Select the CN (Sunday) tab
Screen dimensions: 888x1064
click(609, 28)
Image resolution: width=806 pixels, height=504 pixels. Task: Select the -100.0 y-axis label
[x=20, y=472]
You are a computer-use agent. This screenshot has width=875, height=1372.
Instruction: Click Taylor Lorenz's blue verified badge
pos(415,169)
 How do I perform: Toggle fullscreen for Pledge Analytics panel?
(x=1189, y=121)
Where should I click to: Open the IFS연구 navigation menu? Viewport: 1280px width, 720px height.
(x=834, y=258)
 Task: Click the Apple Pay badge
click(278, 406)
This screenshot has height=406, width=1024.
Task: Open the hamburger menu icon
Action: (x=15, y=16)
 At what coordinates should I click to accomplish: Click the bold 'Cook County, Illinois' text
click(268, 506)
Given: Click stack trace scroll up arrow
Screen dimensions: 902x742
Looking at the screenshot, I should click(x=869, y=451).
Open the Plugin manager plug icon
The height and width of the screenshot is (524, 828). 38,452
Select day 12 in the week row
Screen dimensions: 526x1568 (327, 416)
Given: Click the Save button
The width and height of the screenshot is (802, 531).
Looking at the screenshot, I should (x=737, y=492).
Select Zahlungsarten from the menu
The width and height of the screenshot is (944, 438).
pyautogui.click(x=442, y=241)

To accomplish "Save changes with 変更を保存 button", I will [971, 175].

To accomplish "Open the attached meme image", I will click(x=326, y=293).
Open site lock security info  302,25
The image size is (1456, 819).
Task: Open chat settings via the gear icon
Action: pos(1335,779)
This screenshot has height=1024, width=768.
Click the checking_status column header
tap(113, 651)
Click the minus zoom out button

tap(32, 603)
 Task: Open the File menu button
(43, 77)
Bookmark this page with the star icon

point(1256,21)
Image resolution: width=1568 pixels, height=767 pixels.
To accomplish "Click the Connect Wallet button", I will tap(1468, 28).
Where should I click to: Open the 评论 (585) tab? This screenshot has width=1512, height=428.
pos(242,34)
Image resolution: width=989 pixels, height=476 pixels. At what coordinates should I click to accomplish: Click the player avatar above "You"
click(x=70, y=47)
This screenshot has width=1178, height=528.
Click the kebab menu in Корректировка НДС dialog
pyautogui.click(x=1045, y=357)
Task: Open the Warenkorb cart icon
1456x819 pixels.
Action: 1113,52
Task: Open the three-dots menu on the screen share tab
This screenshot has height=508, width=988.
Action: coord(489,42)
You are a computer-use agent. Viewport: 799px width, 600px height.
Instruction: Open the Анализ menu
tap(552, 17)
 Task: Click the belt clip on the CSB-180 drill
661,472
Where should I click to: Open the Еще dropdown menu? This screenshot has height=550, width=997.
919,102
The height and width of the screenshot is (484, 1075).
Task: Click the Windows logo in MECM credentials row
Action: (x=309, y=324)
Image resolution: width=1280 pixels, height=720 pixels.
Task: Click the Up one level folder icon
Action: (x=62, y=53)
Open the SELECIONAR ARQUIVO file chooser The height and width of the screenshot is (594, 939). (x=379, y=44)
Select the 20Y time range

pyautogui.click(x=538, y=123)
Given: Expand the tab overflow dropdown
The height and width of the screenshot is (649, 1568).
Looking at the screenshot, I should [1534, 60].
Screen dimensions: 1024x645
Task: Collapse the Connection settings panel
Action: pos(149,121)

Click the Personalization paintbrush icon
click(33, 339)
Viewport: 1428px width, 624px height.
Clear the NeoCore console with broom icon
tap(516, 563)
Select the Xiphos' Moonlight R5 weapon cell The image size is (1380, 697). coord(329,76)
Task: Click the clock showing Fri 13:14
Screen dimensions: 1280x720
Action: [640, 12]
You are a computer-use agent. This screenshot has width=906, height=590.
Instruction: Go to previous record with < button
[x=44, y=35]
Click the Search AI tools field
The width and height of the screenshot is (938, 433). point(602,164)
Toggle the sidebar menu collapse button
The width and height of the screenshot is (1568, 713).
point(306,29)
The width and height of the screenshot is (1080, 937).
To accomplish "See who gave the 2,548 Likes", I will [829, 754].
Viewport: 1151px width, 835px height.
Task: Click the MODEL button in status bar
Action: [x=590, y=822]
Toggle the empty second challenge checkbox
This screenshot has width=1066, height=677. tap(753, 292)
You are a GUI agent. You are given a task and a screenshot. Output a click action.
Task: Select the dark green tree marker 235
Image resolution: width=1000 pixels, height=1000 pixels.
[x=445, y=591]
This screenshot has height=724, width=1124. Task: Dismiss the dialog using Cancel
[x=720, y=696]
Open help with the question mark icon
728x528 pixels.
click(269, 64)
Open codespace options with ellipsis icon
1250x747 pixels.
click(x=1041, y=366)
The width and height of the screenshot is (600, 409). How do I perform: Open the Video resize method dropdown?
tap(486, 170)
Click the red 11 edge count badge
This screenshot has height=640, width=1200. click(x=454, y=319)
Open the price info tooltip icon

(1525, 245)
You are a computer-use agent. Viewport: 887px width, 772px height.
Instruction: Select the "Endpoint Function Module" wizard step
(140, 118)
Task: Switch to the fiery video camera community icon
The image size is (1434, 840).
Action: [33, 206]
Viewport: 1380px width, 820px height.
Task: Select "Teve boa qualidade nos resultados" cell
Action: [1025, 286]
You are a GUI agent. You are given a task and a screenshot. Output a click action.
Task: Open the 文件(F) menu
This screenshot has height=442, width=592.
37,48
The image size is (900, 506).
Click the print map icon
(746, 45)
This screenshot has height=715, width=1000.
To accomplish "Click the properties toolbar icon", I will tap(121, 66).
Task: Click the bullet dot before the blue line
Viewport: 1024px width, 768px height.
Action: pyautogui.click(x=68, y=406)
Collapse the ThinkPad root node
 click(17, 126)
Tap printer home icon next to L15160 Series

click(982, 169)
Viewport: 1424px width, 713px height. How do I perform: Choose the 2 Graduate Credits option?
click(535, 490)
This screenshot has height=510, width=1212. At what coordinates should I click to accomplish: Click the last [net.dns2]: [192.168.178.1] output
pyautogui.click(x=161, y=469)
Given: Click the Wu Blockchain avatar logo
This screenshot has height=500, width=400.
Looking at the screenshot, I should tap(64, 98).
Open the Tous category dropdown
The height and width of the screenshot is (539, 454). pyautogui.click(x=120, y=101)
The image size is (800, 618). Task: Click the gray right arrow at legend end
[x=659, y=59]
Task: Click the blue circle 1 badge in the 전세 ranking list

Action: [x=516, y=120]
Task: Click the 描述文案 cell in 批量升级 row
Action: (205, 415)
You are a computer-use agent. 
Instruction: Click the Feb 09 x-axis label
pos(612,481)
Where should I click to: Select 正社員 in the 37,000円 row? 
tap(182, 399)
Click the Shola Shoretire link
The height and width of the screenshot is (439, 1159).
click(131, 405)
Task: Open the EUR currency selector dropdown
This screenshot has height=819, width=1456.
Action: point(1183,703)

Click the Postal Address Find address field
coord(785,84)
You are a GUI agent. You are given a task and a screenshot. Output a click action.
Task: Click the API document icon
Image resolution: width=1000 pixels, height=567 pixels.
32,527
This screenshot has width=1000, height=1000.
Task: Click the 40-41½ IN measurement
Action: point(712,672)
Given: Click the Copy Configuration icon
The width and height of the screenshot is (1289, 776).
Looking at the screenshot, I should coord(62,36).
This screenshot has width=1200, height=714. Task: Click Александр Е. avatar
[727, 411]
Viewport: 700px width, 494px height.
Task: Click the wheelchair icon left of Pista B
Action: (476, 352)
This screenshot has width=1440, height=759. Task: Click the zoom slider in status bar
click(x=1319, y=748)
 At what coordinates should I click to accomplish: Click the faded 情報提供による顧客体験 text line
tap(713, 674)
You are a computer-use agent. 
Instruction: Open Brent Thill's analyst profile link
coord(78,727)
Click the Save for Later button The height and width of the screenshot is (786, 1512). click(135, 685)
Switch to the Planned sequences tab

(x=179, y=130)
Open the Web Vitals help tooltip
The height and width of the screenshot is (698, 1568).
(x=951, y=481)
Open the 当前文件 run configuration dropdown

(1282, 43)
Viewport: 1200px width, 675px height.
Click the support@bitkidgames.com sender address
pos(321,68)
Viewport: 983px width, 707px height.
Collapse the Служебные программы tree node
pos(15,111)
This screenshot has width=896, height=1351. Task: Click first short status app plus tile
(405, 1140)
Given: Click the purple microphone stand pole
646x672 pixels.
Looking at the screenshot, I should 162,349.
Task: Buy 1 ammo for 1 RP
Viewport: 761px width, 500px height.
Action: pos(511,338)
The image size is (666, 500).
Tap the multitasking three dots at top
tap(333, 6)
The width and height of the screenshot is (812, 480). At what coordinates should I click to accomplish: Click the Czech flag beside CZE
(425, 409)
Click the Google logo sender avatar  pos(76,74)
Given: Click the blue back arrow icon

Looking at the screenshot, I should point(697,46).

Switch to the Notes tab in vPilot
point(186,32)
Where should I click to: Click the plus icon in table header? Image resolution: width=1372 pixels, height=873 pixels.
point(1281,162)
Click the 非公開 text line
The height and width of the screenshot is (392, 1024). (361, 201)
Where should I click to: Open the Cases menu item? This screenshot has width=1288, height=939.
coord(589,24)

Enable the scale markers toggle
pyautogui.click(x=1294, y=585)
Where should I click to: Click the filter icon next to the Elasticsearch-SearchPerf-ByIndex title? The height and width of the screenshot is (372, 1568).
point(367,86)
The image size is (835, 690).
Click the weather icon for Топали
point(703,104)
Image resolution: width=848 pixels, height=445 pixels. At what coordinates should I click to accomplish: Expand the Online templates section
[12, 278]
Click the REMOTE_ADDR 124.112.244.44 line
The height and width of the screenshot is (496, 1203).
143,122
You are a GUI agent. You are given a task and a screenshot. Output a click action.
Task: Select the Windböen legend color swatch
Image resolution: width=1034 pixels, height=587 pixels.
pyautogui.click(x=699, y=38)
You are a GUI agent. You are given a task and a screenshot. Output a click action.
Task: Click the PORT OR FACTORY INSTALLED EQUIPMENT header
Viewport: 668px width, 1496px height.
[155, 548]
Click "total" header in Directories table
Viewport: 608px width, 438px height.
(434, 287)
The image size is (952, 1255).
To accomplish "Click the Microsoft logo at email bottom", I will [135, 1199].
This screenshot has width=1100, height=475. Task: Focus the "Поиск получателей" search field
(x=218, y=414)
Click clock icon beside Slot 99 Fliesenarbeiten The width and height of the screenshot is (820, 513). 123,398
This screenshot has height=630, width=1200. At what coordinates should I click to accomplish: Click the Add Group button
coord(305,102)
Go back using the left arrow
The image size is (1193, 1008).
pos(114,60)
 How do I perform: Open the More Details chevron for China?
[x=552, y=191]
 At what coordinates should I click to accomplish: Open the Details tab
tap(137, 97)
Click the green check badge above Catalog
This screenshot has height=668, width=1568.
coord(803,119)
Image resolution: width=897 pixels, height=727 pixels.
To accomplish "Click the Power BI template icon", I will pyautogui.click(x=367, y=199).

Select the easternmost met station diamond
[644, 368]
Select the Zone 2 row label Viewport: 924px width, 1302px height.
● ● ● ● ● ● ●
> Aim of the exercise:
For every line in the entries above that contains "clock", add one to a count, and give that number by itself.

> Exercise response:
2